親の後ろだてがない自分を妻にしても、あなたのお役には立てないからと遠慮する姫に少将の返す言葉がカッコイイ。
「それ(見返り)を期待しなければいけないほど、私は無力な男ではない。私ののぞむものは、あなただけですよ」
こんな口説き文句をいわれて、恋に落ちない女性がいるだろうか。その言葉のとおり、姫を二条の屋敷に迎えてからは、自分の力だけでどんどん出世していく。一夫多妻制の時代に妻はこの女性だけと思い定め、権門の右大臣家からの縁談にも耳を貸さない。まぁ、なんていい男だろう!
世をはかなんで嘆いていた姫君もこれだけの男に愛されることで、「何が起きても辛抱できる勇気が出ました、昔のわたくしは死んで生まれ変わったのだから」と気持ちが強くなっていく。この作品は若いふたりの成長の物語として読むことができるだろう。
主人公ふたりの恋に比べると、阿漕と帯刀の関係はもっと現実的で生活感にあふれている。『おちくぼ物語』がユニークなのは、貴族に仕えるこのふたりの召使いが大活躍することだと思う。身近で等身大のキャラクターだから親しみもあるし、食べ物の話や日常の雑事がこと細かに出てくるのも興味深い。
たとえば、初めて姫のもとを訪ねる少将のために、デートを盛り上げようと、帯刀は母親に頼んでお菓子をたくさん用意してもらう。卵を入れた餅や米の粉を練って油で揚げた菓子、焼いた煎餅などなど、「くだもの」とひと口に呼ばれていた平安時代の菓子のことが、わかりやすく説明されている。一夜を過ごした姫と少将のために、せめてもの朝食を用意しようと台所に駆け込み、キリキリと立ち働く阿漕の姿もリアルだ。
タイトルは覚えてないが、こういうシーンを読むと、高校生のころに読んだ田辺さんのジュニア小説を思い出す。あのころは中高生向けのジュニア小説の発刊が相次ぎ、私もいろいろ読んだのだが、筋立てにドキドキはしても、登場人物に親しみを感じることは少なかった。ところが大阪に住む姉妹を主人公にした田辺さんの作品は、まったく様子が違っていた。会社から帰るなり「長いこと立ってたから疲れたわ」とかいって、姉は脚をポンと放り出し、ビール瓶でふくらはぎのマッサージを始めるのだ。

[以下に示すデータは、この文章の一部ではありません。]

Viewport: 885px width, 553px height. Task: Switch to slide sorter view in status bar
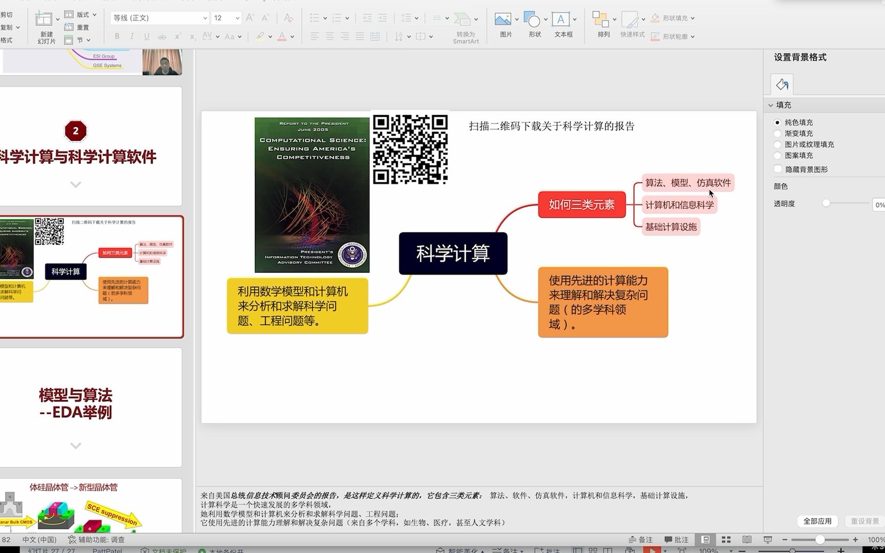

ビールなんて飲んだこともない中高生向けの小説で、ビール瓶でふくらはぎをゴリゴリとはずいぶんな描写だと思うが、子供心にもこういう人っているよねと一気に共感することができた。田辺さんに興味を持ち、小説やエッセイをいろいろ読むようになったのは、このジュニア小説がきっかけだったと思う。